Short problem 1: Reproduce the text from the NSCC rule change passage between "Rule 41--Funds Only" and "DSS as a separate service.", inclusive.
Short problem 2: Render the rows from the line holding "Given: Click the Time Stamp input port" through the final row, inclusive, as a numbered list, omitting blank lines. Leave the pictures out.

═════ Provided passage ═════

NSCC Facilities Used for ESS Deliveries

    Under the proposed rule change, NSCC's rules would be updated to 
change references to ESS deliveries and receives occurring through 
NSCC's New York City facility to use general language allowing NSCC to 
provide the service through any NSCC facility as announced by Important 
Notice.

Segregation of Activity Within ESS

    As mentioned above, the rule change proposes to require that 
members not comingle different issues of securities in the same 
envelope or with other activity conducted through ESS. Pursuant to the 
proposed rule changes, NSCC would also be allowed to prohibit 
comingling between funds-only and dividend settlement items.
Proposed Rule Changes
    With respect to the above, NSCC proposes to make changes to its 
rules and procedures as follows:

Rule 6--Distribution Facilities

    NSCC's Rule 6 presently provides for the establishment of DDBS. 
Under the proposed rule change, the text of this rule would be deleted 
to reflect the elimination of DDBS.

Rule 9--Delivery and Receipt of Securities

    Under the proposed rule change, NSCC's Rule 9 (currently entitled 
``Delivery and Receipt of Securities''), pursuant to which NSCC offers 
ESS, would be renamed as ``Envelope Settlement Service'' and would be 
amended to: (1) Reflect the incorporation of FOSS and DSS into ESS, (2) 
incorporate the ESS processing changes described above, (3) allow for 
automatic updates to NSCC's Obligation Warehouse service with respect 
to securities transactions that settle through ESS where the delivering 
member includes an Obligation Warehouse Control Number with the 
respective envelope delivery to ESS, and (4) make other conforming 
changes to integrate rule provisions relating to FOSS and DSS into Rule 
9.

Rule 41--Funds Only Settlement Service

    NSCC's Rule 41 provides for the establishment of and procedures for 
FOSS. Under the proposed rule change, the text of this rule will be 
deleted to reflect the elimination of FOSS as a separate service.

Rule 43--Dividend Settlement Service

    NSCC's Rule 43 provides for the establishment of and procedures for 
DSS. Under the proposed rule change, the text of this rule would be 
deleted to reflect the elimination of DSS as a separate service.

═════ Input records ═════

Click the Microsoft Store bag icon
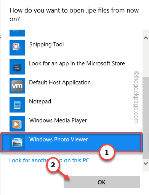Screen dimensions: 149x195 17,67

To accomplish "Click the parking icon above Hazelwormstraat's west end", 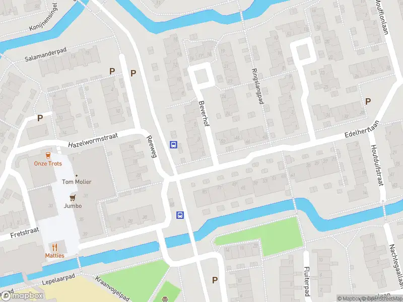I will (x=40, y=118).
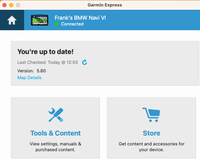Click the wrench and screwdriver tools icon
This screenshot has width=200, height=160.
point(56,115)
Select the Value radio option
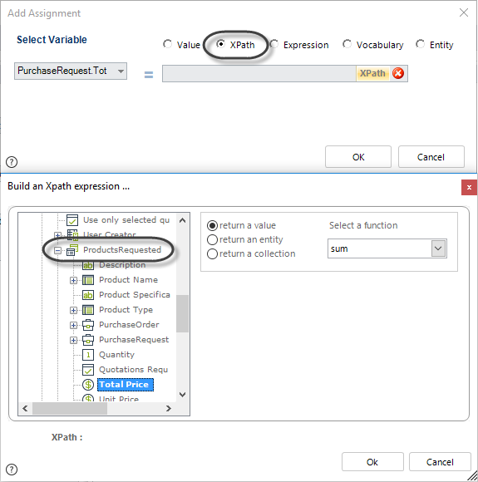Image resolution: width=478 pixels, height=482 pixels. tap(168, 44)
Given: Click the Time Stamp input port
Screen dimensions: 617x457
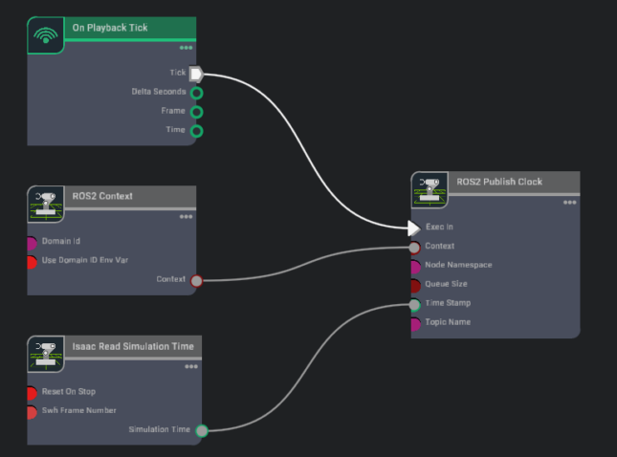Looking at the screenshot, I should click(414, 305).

═════

Result 1:
Rule 41--Funds Only Settlement Service

    NSCC's Rule 41 provides for the establishment of and procedures for 
FOSS. Under the proposed rule change, the text of this rule will be 
deleted to reflect the elimination of FOSS as a separate service.

Rule 43--Dividend Settlement Service

    NSCC's Rule 43 provides for the establishment of and procedures for 
DSS. Under the proposed rule change, the text of this rule would be 
deleted to reflect the elimination of DSS as a separate service.

Result 2:
1. Given: Click the Time Stamp input port
2. Screen dimensions: 617x457
3. Looking at the screenshot, I should click(414, 305).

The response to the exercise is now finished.